WHAT TO WORK ON
Drop the pictures and repeat the remaining data exactly.

DATA SHOWN
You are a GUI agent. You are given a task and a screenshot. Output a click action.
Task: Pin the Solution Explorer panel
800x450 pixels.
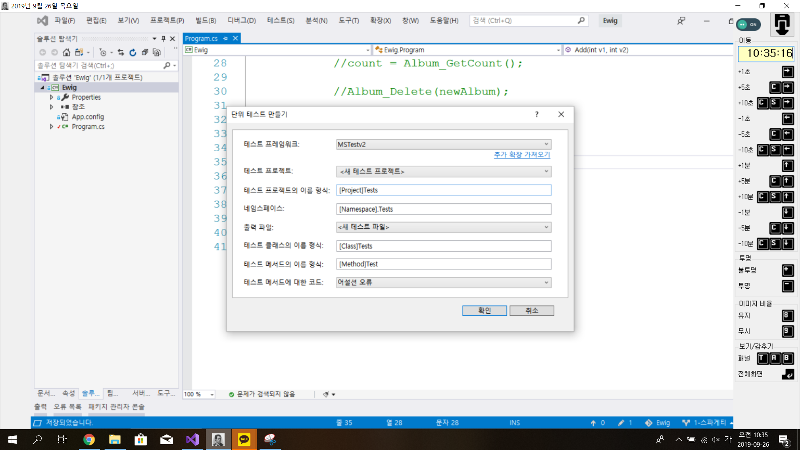(x=163, y=39)
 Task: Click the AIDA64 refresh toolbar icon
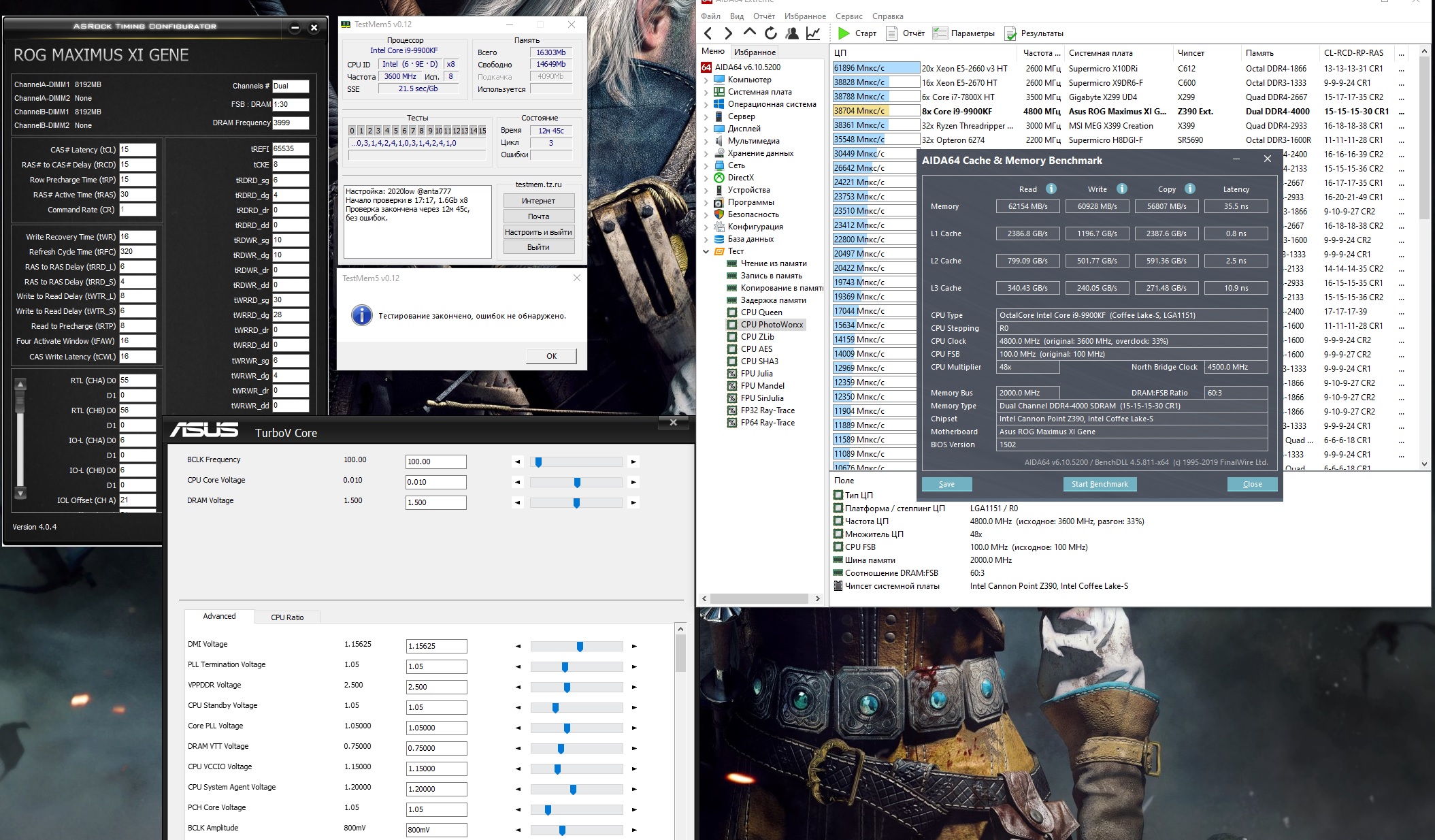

EXERCISE RESULT
You are a GUI agent. You are given a task and a screenshot. Output a click action.
Task: Pin the Solution Explorer panel
800x450 pixels.
(x=163, y=39)
 Task: Click the AIDA64 refresh toolbar icon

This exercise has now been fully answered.